There’s something about banned movies that makes you want to run out and see for yourself what the fuss has been about. In the case of Daises, by Czech New Wave filmmaker Věra Chytilová, modern audiences who come to see this late-’60s gem will be rewarded with a wicked sex farce and daring surrealist cinematography. Where Jiří Menzel’s Closely Watched Trains sparkled with similar wit, but was more firmly rooted in the high-modernist, absurdist tradition (the film was based on a novel by Czech prose master Bohumil Hrabal), the humor in Daisies is more oddball-eccentric, and its disjointed camerawork more willfully cinematic.

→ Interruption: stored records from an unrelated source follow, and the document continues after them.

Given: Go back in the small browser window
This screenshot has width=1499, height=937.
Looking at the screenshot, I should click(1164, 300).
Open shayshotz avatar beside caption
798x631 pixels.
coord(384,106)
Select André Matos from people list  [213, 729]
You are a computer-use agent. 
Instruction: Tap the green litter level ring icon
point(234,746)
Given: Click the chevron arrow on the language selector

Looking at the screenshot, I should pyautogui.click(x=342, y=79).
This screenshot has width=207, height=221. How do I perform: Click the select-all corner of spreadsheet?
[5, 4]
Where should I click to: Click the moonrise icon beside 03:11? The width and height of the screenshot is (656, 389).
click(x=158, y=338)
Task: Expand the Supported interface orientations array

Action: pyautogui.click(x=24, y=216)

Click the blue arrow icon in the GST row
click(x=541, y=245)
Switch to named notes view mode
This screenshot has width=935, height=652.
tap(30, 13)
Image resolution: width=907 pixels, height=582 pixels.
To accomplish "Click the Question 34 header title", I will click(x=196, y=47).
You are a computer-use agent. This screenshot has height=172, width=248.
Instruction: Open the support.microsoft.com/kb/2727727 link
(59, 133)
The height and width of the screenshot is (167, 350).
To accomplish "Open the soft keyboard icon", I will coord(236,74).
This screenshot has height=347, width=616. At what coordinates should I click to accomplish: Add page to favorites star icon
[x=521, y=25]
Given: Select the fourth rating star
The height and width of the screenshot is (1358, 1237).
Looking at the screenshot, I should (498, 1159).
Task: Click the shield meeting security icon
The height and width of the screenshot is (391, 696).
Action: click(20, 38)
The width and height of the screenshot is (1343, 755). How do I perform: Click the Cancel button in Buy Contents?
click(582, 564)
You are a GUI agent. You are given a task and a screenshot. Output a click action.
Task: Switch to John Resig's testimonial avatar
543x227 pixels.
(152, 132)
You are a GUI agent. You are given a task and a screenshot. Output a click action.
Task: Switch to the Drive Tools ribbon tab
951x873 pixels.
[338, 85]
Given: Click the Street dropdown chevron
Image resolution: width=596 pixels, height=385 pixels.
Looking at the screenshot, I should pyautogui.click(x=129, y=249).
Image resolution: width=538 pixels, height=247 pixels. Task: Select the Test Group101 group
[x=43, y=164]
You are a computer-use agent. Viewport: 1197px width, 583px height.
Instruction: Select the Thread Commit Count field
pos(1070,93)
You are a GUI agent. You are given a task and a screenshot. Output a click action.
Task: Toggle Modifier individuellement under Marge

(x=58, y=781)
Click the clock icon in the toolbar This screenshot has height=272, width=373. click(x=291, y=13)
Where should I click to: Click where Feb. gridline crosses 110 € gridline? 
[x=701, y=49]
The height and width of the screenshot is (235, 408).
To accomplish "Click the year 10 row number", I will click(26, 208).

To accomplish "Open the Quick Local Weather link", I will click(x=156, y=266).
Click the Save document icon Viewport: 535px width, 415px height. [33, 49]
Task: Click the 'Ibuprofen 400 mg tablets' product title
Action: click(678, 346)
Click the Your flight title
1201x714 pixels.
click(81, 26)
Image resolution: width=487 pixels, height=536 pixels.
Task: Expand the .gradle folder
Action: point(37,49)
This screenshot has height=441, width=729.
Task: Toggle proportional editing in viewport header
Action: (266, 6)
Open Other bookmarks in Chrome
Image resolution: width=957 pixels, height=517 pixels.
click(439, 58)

The story revolves around two female friends, played with astounding campiness by nonprofessionals Jitka Cerhová and Ivana Karbanová. The duo, both called Marie and fashionably dolled-up, likes to dine with older men, playing a game of escorts: The dates are fixed to be the brunette’s, but the blonde shows up unannounced, feigns to be the brunette’s sister, orders a full meal, for which the gentlemen inevitably pay, and unceremoniously stuffs her face. “I have a big appetite,” she warns, while interrogating them about their wives.
The film is about excessive appetites: for food, which culminates in an outrageous banquet-table romp, with the two women gobbling down mayonnaise salad, hams, and sugar-loads of cake, before swinging, circus-like, on an enormous glass chandelier; down to ravenous sexual appetites, particularly the evocative cravings for “yummy meat,” and chewing on suggestively curved giant pickles, sausages, and bananas. Using food to evoke sexual organs, and the pleasures of the sex act, aligns brazen Chytilová with Jan Švankmajer. But where Švankmajer often uses animation to make his slabs of meat jiggle and slither, Chytilová’s method, in the hands of daring cinematographer and Chytilová’s deceased husband, Jaroslav Kučera, is closer to surrealist collage. She frequently changes locations—from the girls’ apartment, decorated with bizarre overgrown leafage, to a sun deck, restaurants, cabaret halls, and train stations. The overall effect is a dizzying kaleidoscope, as you can suddenly find yourself on a new set, as if by tilting your head. Then there’s the Alice in Wonderland trick, also frequently employed by Švankmajer, where any hole or crevice, in the wall or floor, can be a conduit to a parallel world. In Daisies, colors schemes change as easily as locations, as if on a manual camera, where you can color your reality red, blue, sepia, and so on, for dramatic effect, or just to shake things up a bit.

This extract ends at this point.